Have you heard about the Adam Richman instagram debacle? My understanding from the various media sources including a report from the blogger who first responded to Adam, is that Richman, the formerly chubby host of Man v. Food, posted a proud selfie of himself after losing somewhere between 50 and 70 pounds (accounts vary).
Nothing wrong with that. Except that he used the hashtag “thinspiration.”
My first attempt at writing about this had me summarizing what happened based on the media reports. I figure you are capable of following the links, including the links within the articles if you need to, without my spending paragraphs summarizing everything. I have two…. issues.
It’s possible he didn’t know what thinspiration meant. A lot of what happened has been taken down so what is left is sadly out of context but at least some accounts say he didn’t know what it meant.

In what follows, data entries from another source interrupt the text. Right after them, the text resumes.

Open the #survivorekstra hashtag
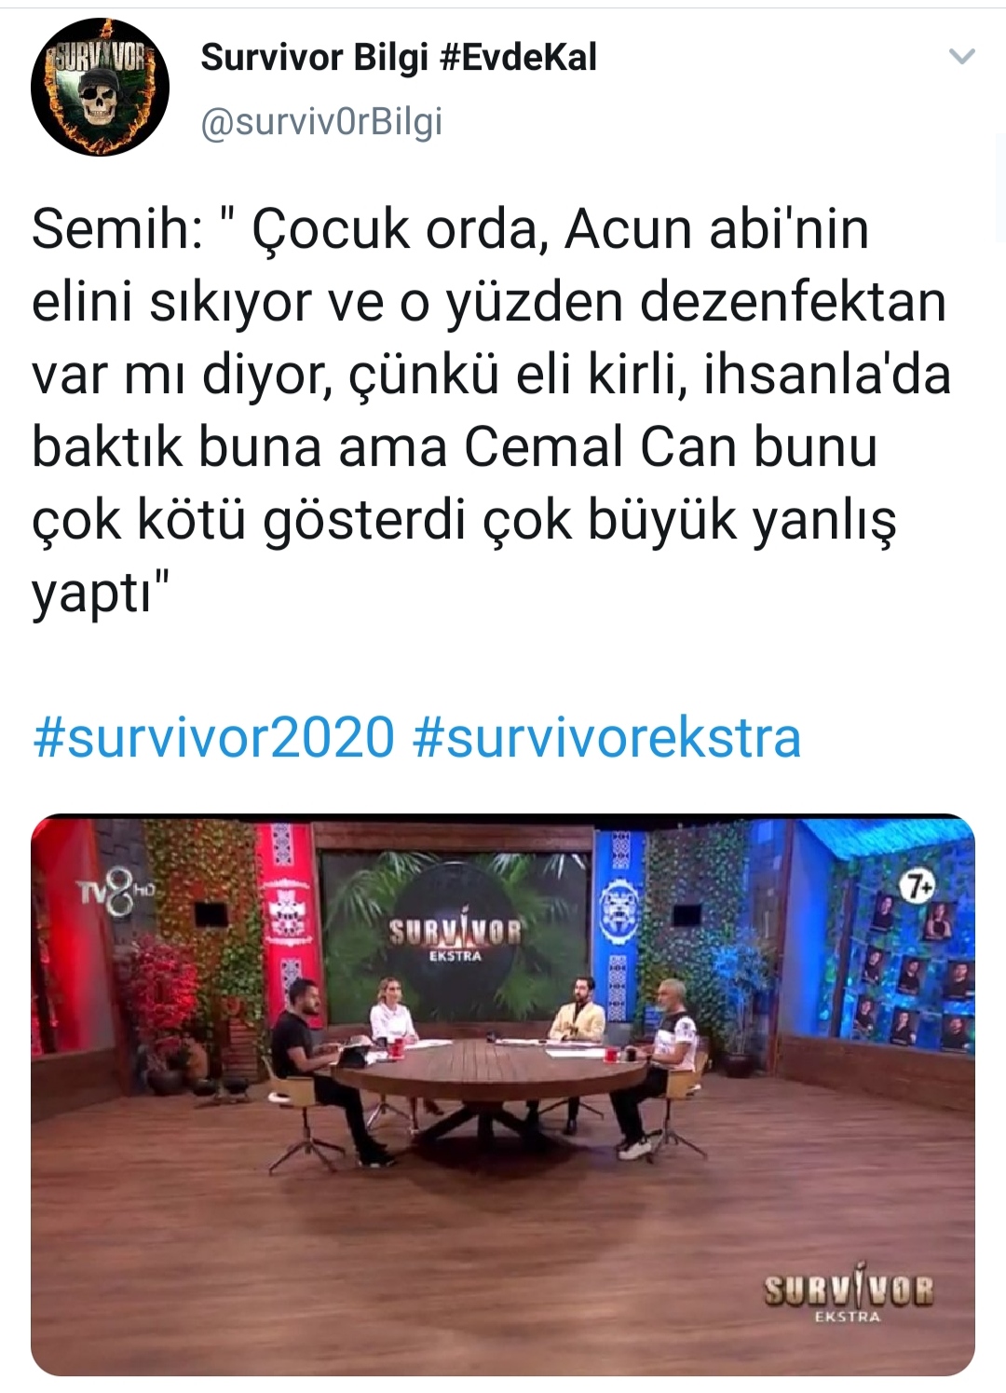This screenshot has width=1006, height=1393. click(605, 737)

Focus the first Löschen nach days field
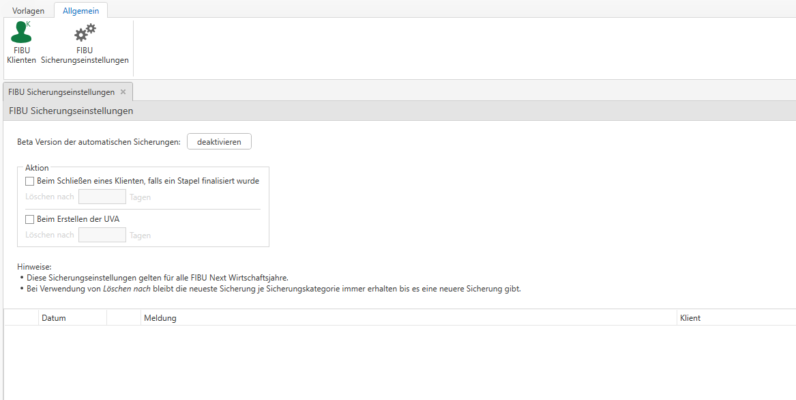(x=102, y=197)
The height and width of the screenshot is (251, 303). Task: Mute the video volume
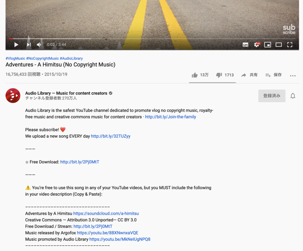39,45
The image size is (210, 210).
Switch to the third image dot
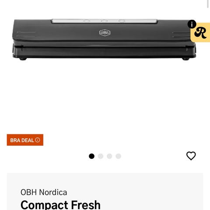109,156

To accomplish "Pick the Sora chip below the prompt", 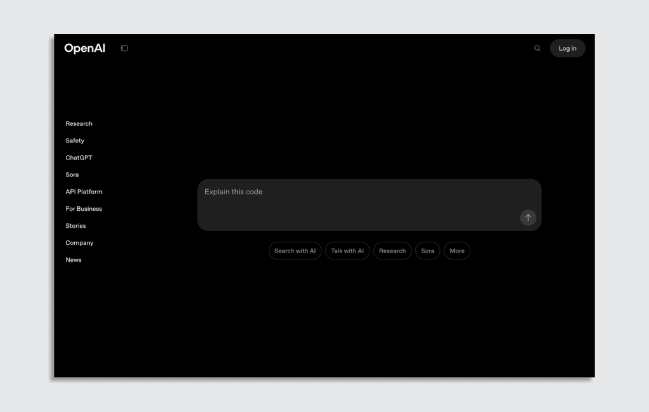I will pyautogui.click(x=428, y=251).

It’s certainly not a new term. I ran across pro-anorexia, pro-bulimia “thinspiration” websites back around 2001. I had a Geocities website and I was link hoping and wham. Suddenly I found myself on a page with photos of skeletally thin, emaciated little girls with commentary about how this one was too fat and this other was thinspiration. Girls posting pictures of themselves pointing out tiny little thighs and calling themselves and each other fat. It was shocking. And scary. And because I came from that world, kind of enticing.
I spent years eating less than 300 calories per day and exercising like mad countered by periods of binging and purging. I lost some weight but never that much and there is still a part of me, deep inside, that thinks 70 pounds would be the ideal weight for me. There’s a part that remains jealous of those skeletal little girls, even though the adult part knows how horrible that disease is. So yes, thinspiration is a trigger word for me.
It’s not just the scary-thin photos that get tagged with thinspiration, it’s the normal sized and fat photos that get tagged as ugly and disgusting that hurt me. Do I already feel ugly and disgusting? Yes I do. Do I fear the thinspiration folks because I know that they’re looking at me as ugly and disgusting? Yes.
And no, I don’t entirely believe Richman didn’t know what the word meant. It’s possible, I don’t know. But thinspiration has recently been in the news because many of the big social media sites are banning thinspiration blogs and sites. It’s been talked about the past few years with regard to the overly-thin runway models. But it’s possible and I’m really trying hard not to judge him.
It sounds, from some of his responses and apologies, that he has body image issues. Good for him for losing some weight and being healthier. Perhaps he is overly sensitive to comments he might see as being weight-centric. But his responses were way over the top. What’s sad is that none of his responses or apologies really show that he gets that he hurt people. He says it. He’s incredibly sorry now – now that his new show has been delayed indefinitely. It does not feel genuine. I’m not sure at this point that it could feel genuine, no matter what he says or really feels. That’s not entirely his fault. Those trigger words are not easily taken back. And that’s probably at least a little unfair.
He commented somewhere that in the real world, people have a fight and they apologize and it’s over – and on the internet that’s not possible. “It becomes a blog.” I’m not sure in the real world that this fight would have worked that way. If I were his real life friend and he called me the vile names he called this person online – and if he told me to slit my wrists and that no one would miss me?? Well, I might accept his apology and try to stay his friend but I would never, never trust him again. If I was his real life friend watching this fight happen online, I would find myself wondering what he really thought about me – since I agree that the thinspiration hashtag was inappropriate. Do you think he would listen to a real life friend?
I don’t know. The whole thing makes me sad. Sad both for him, who may have destroyed his career (and I used to enjoy his shows) and sad for all of us, fat, thin or somewhere in between, who are still judging our worth based on how we look.